- _Required task_
Please reproduce everything in the data from the line containing "quant-ph/0311131 (94, 336)" down to the line containing "E. Knill (71, 204)", both included, leaving the wording of each line unchanged but scaling every click coordinate by 1.4 and rounding it to a whole number, with halves rounded up.

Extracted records
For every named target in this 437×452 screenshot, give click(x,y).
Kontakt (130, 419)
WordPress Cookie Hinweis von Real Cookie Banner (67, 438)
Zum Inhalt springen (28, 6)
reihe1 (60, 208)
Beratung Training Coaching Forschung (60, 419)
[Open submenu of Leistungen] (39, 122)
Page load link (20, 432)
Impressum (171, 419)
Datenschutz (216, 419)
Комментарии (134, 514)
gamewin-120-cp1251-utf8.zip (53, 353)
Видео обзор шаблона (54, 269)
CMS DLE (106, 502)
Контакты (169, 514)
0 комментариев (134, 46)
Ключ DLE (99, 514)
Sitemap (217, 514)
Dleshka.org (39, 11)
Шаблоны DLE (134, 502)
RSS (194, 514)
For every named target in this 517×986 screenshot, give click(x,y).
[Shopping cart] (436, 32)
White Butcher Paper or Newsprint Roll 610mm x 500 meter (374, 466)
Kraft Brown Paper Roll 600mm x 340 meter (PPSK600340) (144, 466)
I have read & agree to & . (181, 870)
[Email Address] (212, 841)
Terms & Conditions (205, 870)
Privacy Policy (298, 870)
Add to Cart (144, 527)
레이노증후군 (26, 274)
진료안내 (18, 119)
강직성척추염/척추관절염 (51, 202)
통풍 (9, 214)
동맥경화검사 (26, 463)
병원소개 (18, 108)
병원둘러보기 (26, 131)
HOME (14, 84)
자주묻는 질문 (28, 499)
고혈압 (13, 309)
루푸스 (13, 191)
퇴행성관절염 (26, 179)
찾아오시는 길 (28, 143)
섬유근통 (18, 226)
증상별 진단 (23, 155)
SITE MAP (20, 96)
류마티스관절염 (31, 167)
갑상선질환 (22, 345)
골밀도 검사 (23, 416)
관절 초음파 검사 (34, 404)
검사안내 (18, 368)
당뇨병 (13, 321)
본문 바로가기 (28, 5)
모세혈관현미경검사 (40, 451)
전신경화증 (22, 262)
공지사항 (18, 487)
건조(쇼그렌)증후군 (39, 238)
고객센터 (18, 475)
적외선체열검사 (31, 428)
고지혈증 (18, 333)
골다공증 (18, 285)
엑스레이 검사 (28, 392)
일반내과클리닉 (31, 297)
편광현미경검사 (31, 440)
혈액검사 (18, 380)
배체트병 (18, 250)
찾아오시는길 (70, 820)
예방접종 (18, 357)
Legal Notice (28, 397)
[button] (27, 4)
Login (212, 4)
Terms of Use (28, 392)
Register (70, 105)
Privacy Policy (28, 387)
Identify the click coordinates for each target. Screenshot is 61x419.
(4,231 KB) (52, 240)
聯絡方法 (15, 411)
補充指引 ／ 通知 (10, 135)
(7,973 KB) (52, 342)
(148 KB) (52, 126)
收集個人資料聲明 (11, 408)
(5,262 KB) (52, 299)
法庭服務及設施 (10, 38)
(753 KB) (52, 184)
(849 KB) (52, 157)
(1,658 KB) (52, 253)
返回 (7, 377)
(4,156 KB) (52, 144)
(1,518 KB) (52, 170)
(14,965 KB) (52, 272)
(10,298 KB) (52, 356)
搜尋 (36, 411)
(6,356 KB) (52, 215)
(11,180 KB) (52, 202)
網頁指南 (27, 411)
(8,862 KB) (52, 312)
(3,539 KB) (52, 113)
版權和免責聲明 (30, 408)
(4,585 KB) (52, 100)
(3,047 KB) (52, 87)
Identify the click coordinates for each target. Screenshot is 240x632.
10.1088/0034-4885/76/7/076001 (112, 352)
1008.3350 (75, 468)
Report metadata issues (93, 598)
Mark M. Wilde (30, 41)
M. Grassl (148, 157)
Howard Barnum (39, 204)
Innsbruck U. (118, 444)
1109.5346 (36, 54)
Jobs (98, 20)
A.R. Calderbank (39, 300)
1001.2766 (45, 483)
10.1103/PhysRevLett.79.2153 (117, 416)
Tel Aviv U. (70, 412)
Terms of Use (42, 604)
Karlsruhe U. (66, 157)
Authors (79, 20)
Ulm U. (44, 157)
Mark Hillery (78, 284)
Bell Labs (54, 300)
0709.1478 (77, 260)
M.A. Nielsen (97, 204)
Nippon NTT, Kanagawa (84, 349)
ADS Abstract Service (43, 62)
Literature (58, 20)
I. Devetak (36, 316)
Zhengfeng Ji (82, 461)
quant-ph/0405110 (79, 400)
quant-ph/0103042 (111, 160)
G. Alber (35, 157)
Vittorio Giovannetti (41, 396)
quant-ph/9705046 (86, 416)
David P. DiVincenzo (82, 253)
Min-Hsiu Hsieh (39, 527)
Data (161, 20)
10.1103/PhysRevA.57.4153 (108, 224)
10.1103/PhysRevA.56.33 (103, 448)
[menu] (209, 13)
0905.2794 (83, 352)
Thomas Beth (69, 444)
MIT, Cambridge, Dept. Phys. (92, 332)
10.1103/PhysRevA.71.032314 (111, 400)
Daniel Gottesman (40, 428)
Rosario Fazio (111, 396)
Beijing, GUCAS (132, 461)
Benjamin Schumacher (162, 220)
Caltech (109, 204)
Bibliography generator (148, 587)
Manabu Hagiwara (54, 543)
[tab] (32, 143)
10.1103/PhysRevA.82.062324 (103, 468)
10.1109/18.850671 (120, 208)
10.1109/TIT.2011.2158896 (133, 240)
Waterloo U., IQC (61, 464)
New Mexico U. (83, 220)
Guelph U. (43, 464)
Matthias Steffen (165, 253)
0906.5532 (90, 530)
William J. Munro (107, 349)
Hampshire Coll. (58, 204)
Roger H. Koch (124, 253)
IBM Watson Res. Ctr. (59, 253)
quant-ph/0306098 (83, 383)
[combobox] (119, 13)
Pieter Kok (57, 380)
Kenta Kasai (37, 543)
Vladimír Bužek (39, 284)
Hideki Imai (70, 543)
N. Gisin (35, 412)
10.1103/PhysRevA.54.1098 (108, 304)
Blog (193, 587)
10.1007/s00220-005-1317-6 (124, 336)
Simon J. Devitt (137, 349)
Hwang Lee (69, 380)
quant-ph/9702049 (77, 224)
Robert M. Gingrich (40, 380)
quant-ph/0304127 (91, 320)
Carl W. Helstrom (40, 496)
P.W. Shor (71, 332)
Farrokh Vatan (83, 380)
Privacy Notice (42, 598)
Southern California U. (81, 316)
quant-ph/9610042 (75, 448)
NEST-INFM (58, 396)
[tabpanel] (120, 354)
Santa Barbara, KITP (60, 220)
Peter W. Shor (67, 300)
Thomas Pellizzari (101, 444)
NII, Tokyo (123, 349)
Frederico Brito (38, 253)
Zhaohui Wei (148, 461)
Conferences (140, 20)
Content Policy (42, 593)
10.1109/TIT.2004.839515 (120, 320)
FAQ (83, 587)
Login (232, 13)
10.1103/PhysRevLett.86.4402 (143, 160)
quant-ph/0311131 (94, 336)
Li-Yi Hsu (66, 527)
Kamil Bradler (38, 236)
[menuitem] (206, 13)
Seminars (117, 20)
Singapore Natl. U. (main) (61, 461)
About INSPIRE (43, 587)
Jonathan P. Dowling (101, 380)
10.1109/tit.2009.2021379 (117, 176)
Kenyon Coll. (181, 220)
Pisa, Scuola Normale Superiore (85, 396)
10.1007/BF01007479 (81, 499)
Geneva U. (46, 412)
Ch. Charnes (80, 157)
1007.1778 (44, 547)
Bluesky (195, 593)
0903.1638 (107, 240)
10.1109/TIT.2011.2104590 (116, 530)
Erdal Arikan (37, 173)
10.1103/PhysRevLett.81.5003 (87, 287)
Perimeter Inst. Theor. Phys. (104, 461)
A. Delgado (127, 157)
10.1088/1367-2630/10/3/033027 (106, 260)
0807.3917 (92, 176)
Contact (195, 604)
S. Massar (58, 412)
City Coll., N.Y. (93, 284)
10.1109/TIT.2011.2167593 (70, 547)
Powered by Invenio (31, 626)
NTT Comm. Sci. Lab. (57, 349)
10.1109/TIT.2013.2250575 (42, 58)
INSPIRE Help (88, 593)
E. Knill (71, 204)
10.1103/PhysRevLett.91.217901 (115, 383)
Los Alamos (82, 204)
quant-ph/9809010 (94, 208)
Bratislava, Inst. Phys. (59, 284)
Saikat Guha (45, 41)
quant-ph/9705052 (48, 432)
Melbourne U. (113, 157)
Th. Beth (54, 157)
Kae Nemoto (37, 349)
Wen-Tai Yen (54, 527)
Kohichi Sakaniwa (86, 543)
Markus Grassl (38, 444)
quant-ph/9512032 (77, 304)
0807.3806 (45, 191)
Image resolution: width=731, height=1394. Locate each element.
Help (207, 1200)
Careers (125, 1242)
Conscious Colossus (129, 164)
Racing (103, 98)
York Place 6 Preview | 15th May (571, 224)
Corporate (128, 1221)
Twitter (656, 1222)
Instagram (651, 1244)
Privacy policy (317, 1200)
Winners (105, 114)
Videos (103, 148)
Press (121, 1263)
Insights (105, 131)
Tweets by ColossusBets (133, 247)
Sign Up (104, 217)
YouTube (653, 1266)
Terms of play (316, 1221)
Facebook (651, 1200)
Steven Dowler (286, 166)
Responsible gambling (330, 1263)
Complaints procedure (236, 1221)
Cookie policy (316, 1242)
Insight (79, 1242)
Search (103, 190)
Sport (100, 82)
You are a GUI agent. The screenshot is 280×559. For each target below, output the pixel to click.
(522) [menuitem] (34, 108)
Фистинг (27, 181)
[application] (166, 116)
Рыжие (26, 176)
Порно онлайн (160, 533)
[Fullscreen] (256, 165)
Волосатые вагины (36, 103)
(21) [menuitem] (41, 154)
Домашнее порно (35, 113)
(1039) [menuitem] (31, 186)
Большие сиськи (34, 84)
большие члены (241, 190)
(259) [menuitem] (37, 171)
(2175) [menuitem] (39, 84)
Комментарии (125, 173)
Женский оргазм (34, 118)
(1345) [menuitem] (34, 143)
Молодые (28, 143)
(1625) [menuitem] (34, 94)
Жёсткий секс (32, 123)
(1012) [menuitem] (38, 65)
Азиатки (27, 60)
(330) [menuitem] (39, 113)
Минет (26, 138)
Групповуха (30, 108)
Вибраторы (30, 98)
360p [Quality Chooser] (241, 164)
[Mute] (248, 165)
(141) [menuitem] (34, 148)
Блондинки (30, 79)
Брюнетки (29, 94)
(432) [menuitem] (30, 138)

- _Exercise output_
quant-ph/0311131 (132, 470)
Li-Yi Hsu (92, 738)
Kamil Bradler (53, 330)
[menuitem] (288, 18)
Seminars (164, 28)
Singapore Natl. U. (main) (85, 645)
About INSPIRE (60, 822)
Jonathan P. Dowling (141, 532)
10.1109/tit.2009.2021379 (164, 246)
Kenyon Coll. (253, 308)
Pisa, Scuola Normale Superiore (119, 554)
10.1007/BF01007479 (113, 699)
Geneva U. (64, 577)
Ch. Charnes (112, 220)
1007.1778 (62, 766)
Bluesky (273, 830)
0903.1638 (150, 336)
10.1109/TIT.2011.2104590 (162, 742)
Erdal Arikan (52, 242)
10.1103/PhysRevLett.81.5003 (122, 402)
Perimeter Inst. Theor. Phys. (146, 645)
A. Delgado (178, 220)
10.1088/1367-2630/10/3/033027 (148, 364)
0807.3917 (129, 246)
Contact (273, 846)
S. Massar (81, 577)
City Coll., N.Y. (130, 398)
10.1109/TIT.2011.2167593 (98, 766)
Powered by Invenio (43, 876)
NTT Comm. Sci. Lab. (80, 489)
10.1109/TIT.2013.2250575 (59, 81)
INSPIRE Help (123, 830)
E. Knill (99, 286)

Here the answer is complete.